Jones recalls sitting in the audience, with people shouting out at the stage, and thinking, ‘Oh, this is what it is all about. This is the sort of theatre I want to be involved in.’ Jones had been used to theatre that was ‘clinky-clinky and nicey-nice’, not big lads from the docks trying to get in to the play carrying pints in both hands. This was a different sort of theatre.
‘My mouth was hanging open,’ Jones remembers fondly, before quickly turning serious. ‘Dockers changed the face of theatre for a lot of people. It opened for the doors for Northern Irish playwrights like Graham Reid and myself. We have Martin to thank for that.’
Directly, in Jones' case. After the play, she approached Lynch with some other female actors and told him he had to write a play like that for them, for women. Jones pulls herself up to imitate Lynch, turning her voice gruff. ‘I will not. Go and do it yourselves.’
So they did, starting the all-woman touring company, Charabanc Theatre Company. Their first play was Lay Up Your Ends, collaboratively written by Charabanc with advice from Lynch and McElhinney. ‘We had been researching our backgrounds and all of us had a connection to the Linen Trade,’ Jones says, explaining the choice of subject. ‘My mum worked in it for two weeks, but she thought the work was too hard.’

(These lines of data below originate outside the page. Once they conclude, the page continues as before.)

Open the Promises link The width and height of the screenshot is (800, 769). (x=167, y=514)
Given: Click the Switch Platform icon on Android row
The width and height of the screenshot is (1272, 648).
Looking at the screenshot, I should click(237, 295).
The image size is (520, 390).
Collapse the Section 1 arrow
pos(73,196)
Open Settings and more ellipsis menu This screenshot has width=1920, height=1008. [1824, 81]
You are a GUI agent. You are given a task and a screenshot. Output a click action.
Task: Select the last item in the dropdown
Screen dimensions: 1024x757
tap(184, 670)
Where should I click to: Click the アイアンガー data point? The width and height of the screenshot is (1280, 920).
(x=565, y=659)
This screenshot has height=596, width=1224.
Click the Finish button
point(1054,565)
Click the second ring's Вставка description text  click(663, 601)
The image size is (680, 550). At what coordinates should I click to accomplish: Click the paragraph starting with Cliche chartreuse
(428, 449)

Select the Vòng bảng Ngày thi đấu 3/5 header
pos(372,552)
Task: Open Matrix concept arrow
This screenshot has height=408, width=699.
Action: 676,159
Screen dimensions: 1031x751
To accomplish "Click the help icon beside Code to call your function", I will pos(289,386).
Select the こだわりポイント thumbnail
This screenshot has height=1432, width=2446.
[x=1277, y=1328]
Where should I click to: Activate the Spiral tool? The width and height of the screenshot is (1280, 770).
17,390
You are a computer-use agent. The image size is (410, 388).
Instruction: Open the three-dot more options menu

Jones' background comes into play in her current role too. Her character, Sarah Montague, is a money-lender, and Jones remembers going with her mother to visit their money-lender when she was growing up.
‘She had this wee shop that had a wooden floor and a built-up shoe.' She thumps the heel of her hand on the table to mimic the clunk and drag of the woman’s foot. 'I think she had polio or something. I can still see her going to get the money. Everyone was always talking about money-lenders. They were the scourge of our community, but they were also really, really important.’
With Montague, Jones imagines her as a tough, colourful and confident money-lender who has a ‘bit of a heart’. She thinks that becoming a money-lender might have been a survival mechanism for the character. ‘Montague is a Protestant in a Catholic community. Money-lending is her way of having a wee bit of control. Who cares if they like her or not? She’s got the money.’
Meanwhile, control is something that Jones is trying not to practice. Her son, Matthew McElhinney, is in Dockers with her. Despite his jokes – ‘He says the only downside to the play is being in it with me,’ Jones mock-huffs – she is doing her best to be hands-off and just let him get on with it. ‘It wouldn’t be right to interfere. He has to do his own thing and I’ve got to do my own thing.’
Jones confides that her husband was nearly in the play too, making it a family affair. Lynch wanted him, but it never quite came together. ‘I said to him, what do you think this is? Buy one and get one free?’
Jones hopes that people coming to see the play will think it still relevant. She believes it is, pointing out the commonalities between the job market the dockers experience and the one today. No-one stands in pens waiting for employers, at least, not yet. But job-hunters do send out hundreds of CVs in the hopes of getting a job in a coffee shop.
Relevant or not, however, it’s still a play with ‘heart and humour,’ says Jones. The aim of theatre is to get people to watch for two hours without ‘checking their watches or feeling their bums on the seat’, and she is certain they can do that.